* INPUT DATA
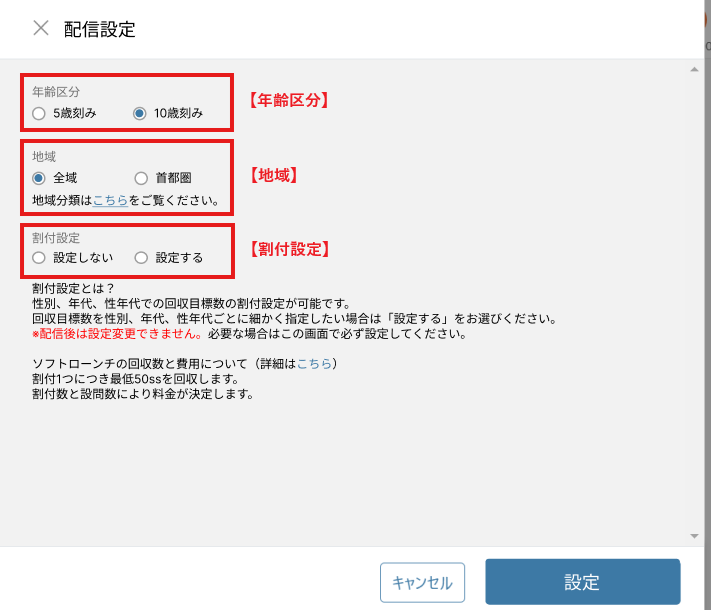The image size is (711, 610).
Task: Choose 全域 radio button for region
Action: [39, 178]
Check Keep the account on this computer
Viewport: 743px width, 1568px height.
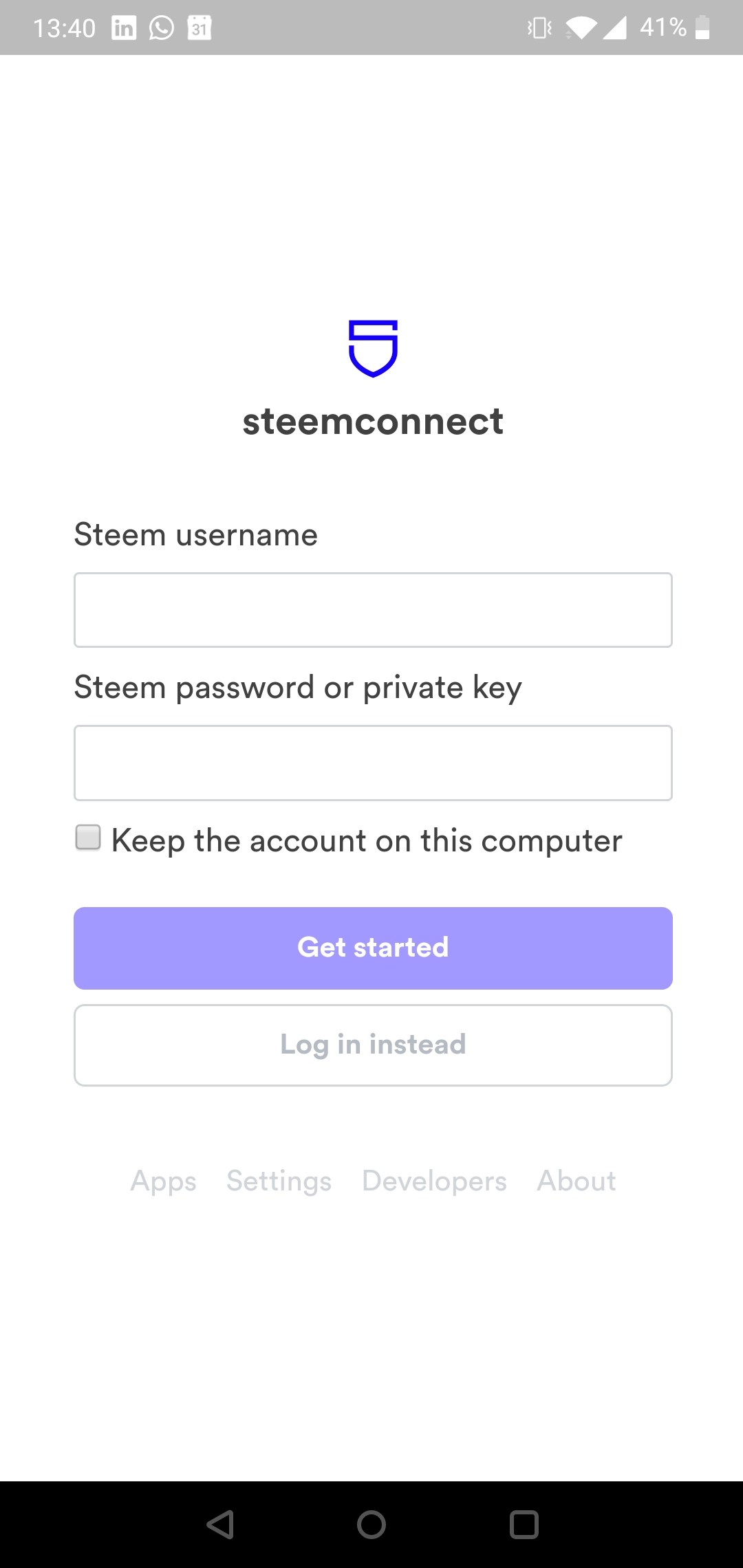[x=88, y=838]
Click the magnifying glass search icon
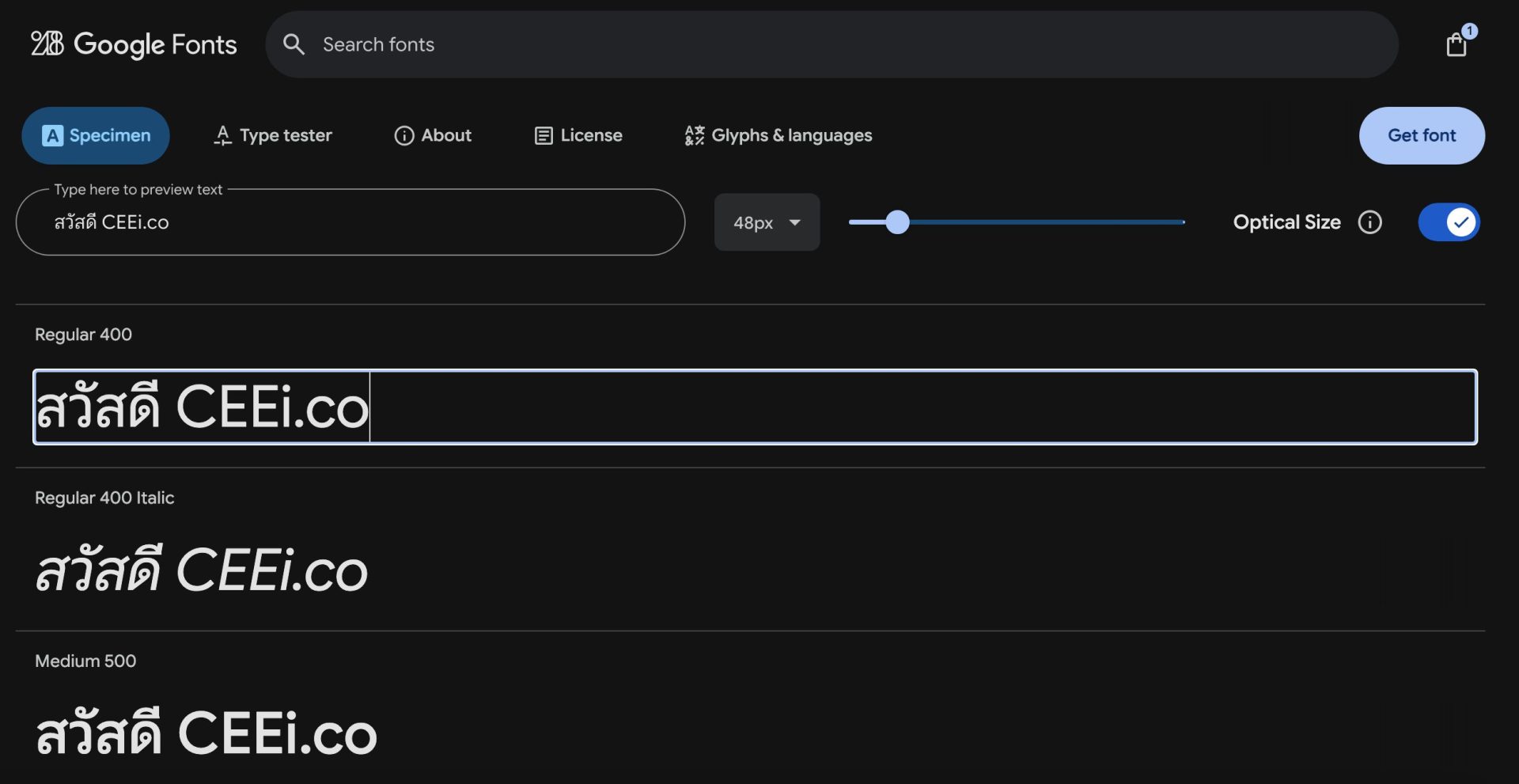Screen dimensions: 1519x784 pyautogui.click(x=294, y=44)
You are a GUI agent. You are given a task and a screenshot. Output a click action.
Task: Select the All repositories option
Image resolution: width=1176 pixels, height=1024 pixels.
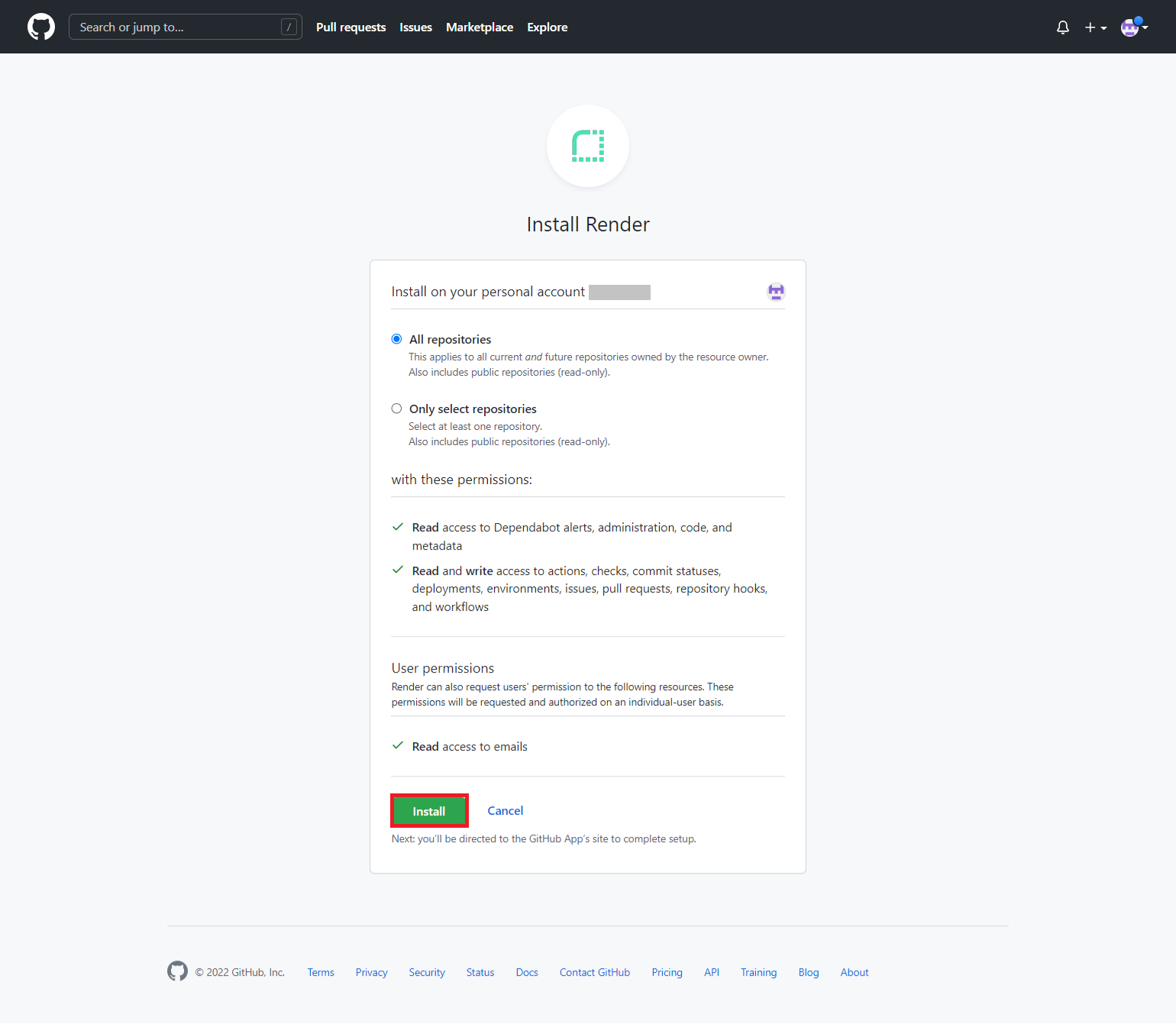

* DIRECTIONS
Could you transcribe exactly the lines running from the one with "Check Keep the account on this computer" to the final line of the material above, both included, with no pictures?

* SOLVED PROBLEM
Check Keep the account on this computer
Viewport: 743px width, 1568px height.
[x=88, y=838]
Click the magnifying glass search icon
Screen dimensions: 1519x784 pyautogui.click(x=294, y=44)
You are a GUI agent. You are given a task and a screenshot. Output a click action.
Task: Select the All repositories option
Image resolution: width=1176 pixels, height=1024 pixels.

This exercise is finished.